#### Records for the task
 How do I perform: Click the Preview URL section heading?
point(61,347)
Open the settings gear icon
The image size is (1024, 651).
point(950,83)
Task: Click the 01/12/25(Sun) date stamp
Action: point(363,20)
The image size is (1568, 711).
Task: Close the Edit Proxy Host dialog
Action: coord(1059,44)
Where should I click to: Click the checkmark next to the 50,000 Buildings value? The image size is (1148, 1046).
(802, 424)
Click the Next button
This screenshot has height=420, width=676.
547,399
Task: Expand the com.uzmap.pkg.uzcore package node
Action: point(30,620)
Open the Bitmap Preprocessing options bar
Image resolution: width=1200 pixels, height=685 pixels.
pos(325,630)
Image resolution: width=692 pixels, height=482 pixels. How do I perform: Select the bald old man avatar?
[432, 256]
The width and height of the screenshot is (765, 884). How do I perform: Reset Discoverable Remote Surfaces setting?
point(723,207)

#### Problem to solve
The records above need to be written out once more, exactly.

#### Response to the task
 How do I perform: Click the Preview URL section heading?
point(61,347)
Open the settings gear icon
The image size is (1024, 651).
point(950,83)
Task: Click the 01/12/25(Sun) date stamp
Action: point(363,20)
The image size is (1568, 711).
Task: Close the Edit Proxy Host dialog
Action: coord(1059,44)
Where should I click to: Click the checkmark next to the 50,000 Buildings value? The image size is (1148, 1046).
(802, 424)
Click the Next button
This screenshot has height=420, width=676.
547,399
Task: Expand the com.uzmap.pkg.uzcore package node
Action: point(30,620)
Open the Bitmap Preprocessing options bar
Image resolution: width=1200 pixels, height=685 pixels.
pos(325,630)
Image resolution: width=692 pixels, height=482 pixels. How do I perform: Select the bald old man avatar?
[432, 256]
The width and height of the screenshot is (765, 884). How do I perform: Reset Discoverable Remote Surfaces setting?
point(723,207)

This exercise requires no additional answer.